[Start of SUPPLIED MATERIAL]

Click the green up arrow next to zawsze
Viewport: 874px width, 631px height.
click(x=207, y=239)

[End of SUPPLIED MATERIAL]
[Start of SUPPLIED MATERIAL]

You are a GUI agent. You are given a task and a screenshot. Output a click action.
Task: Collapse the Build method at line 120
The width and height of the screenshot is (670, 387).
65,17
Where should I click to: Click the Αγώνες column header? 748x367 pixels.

[End of SUPPLIED MATERIAL]

Quote the material word for word, starting at the line that contains "Click the green up arrow next to zawsze" and ending at the line that contains "click(x=207, y=239)", with both of those lines included.

§ **WORKED ANSWER**
Click the green up arrow next to zawsze
Viewport: 874px width, 631px height.
click(x=207, y=239)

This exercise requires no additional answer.